### TASK REQUIREMENTS
Each line of the data that includes the string "agent" is to be copied out.

Collected data entries:
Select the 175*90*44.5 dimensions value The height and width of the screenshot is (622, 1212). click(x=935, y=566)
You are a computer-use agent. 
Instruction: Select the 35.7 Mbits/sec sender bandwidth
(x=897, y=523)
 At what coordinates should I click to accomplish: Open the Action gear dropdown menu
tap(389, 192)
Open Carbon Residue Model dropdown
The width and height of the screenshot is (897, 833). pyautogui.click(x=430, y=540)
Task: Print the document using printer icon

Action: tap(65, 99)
* * *
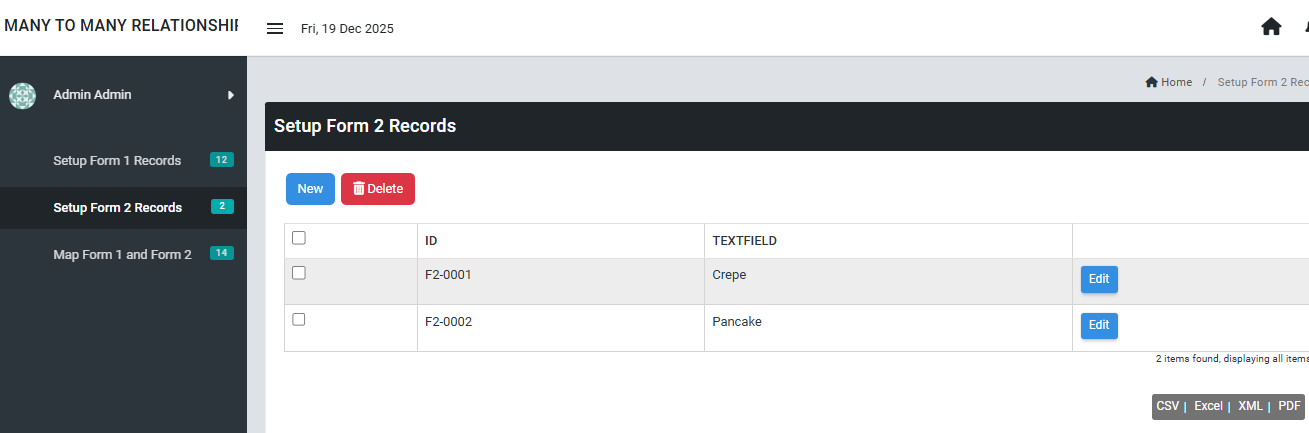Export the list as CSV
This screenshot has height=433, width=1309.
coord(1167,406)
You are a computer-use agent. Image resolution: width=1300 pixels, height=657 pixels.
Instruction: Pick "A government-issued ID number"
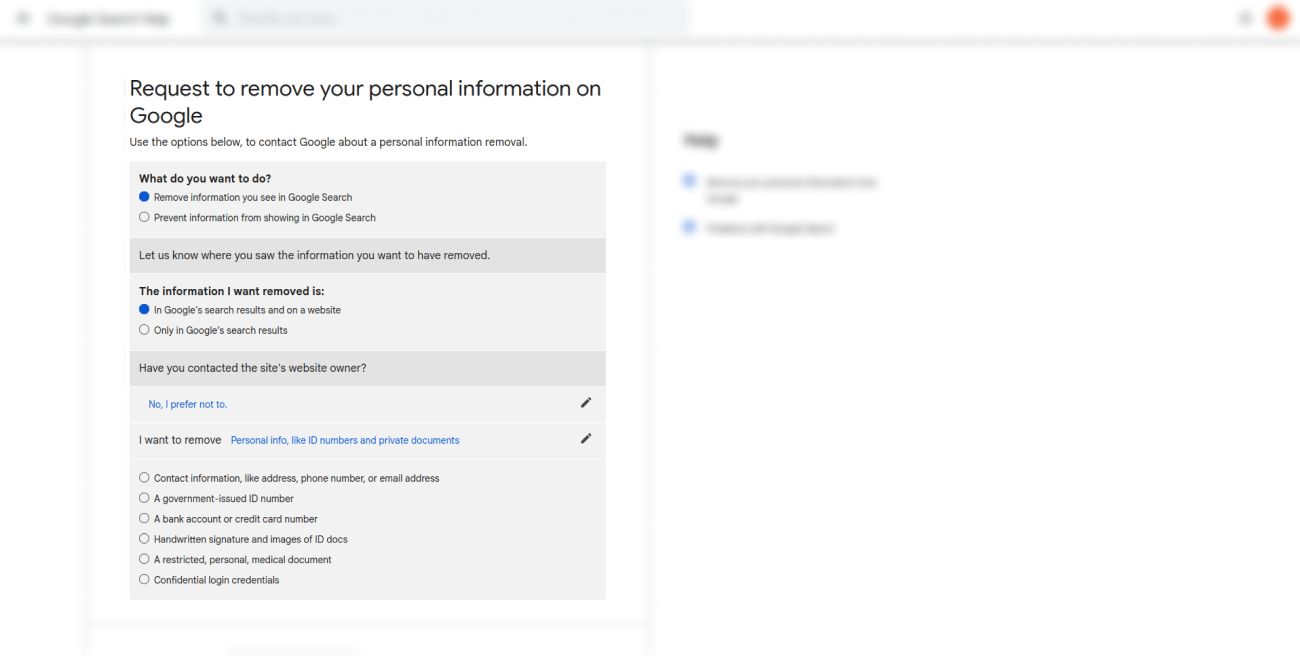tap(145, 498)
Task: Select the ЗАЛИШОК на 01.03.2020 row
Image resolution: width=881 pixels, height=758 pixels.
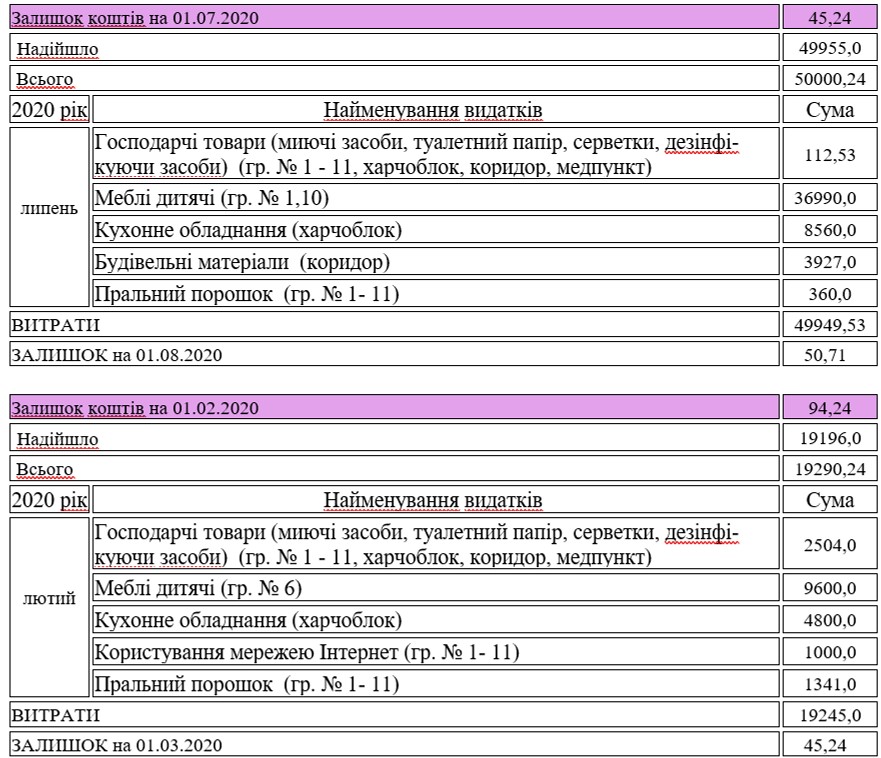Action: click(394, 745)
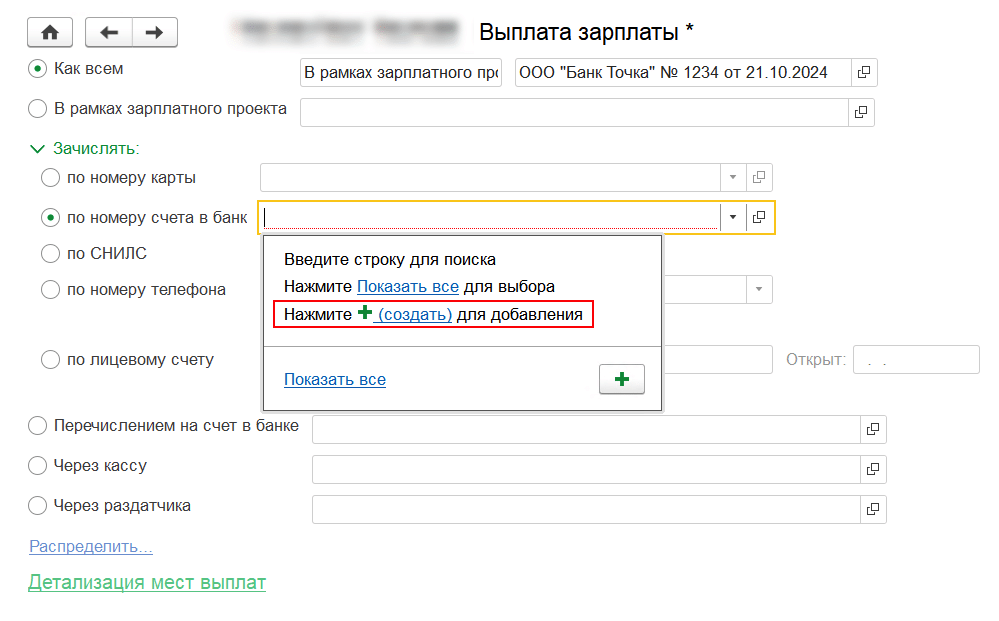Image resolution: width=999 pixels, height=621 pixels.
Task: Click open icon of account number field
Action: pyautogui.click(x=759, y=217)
* * *
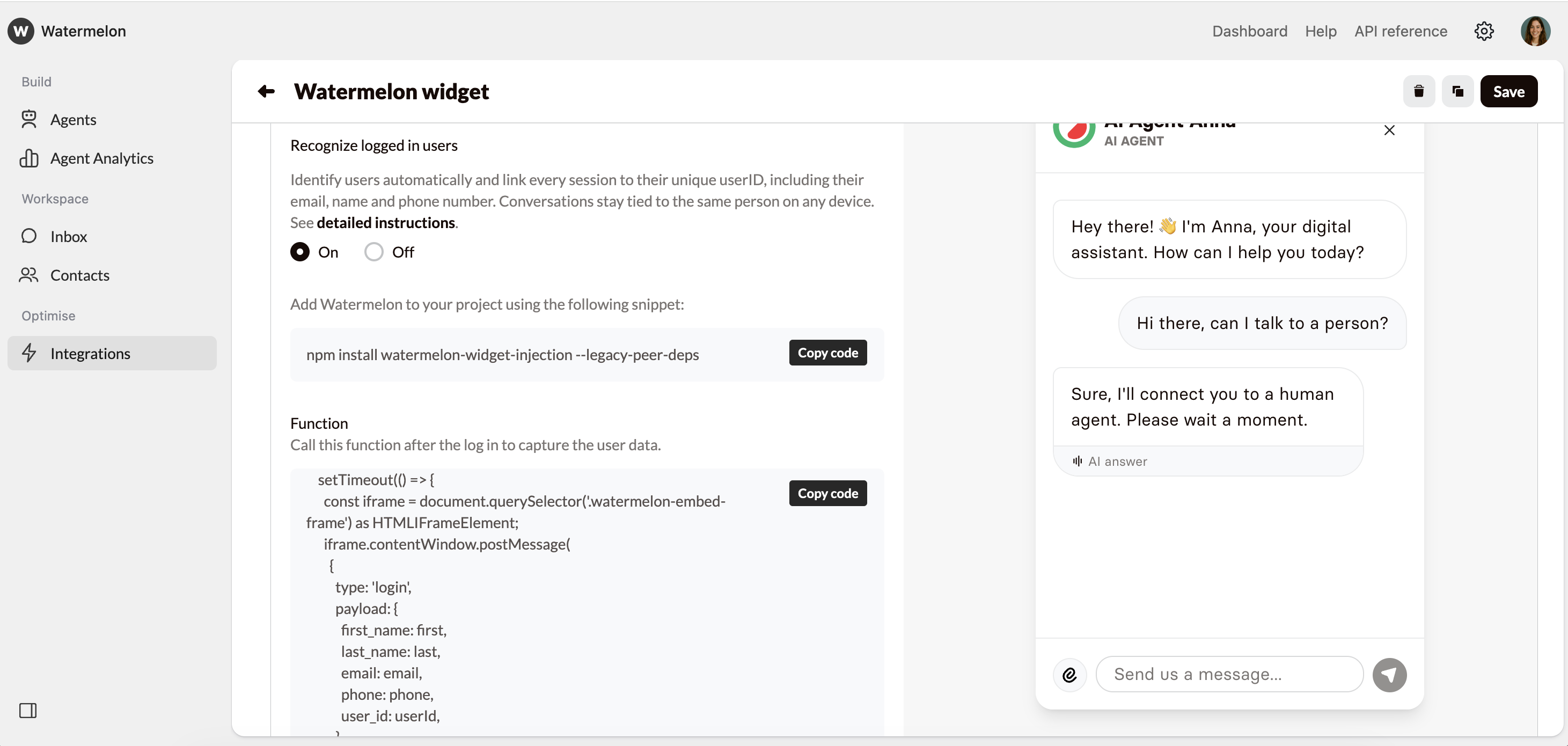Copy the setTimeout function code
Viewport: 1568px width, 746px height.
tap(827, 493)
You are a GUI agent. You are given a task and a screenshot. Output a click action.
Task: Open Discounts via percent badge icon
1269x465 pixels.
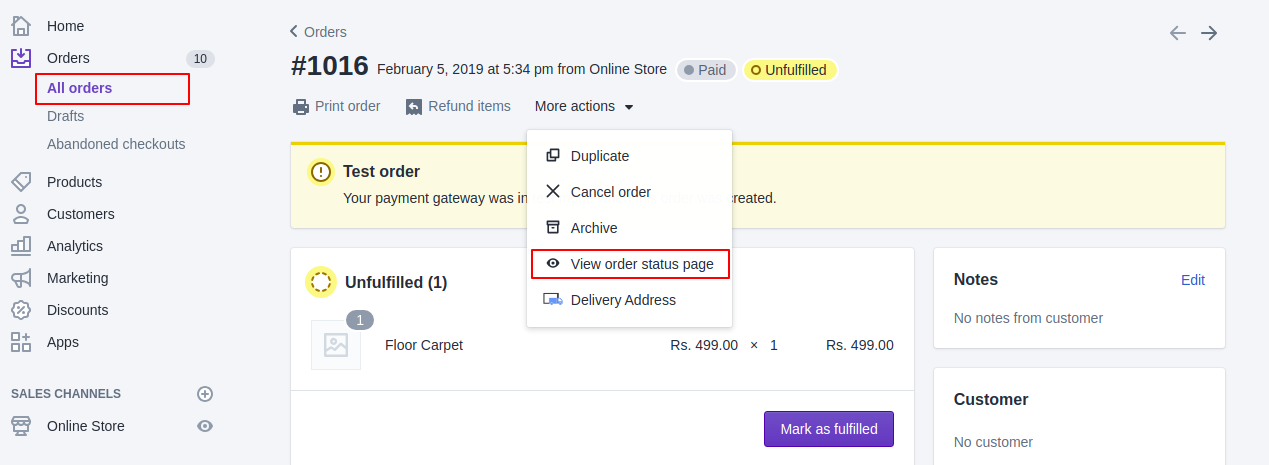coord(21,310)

### REPLY
You are a computer-use agent. 
You are a computer-use agent. Image resolution: width=1300 pixels, height=657 pixels.
You are a GUI agent. You are given a task and a screenshot. Output a click action.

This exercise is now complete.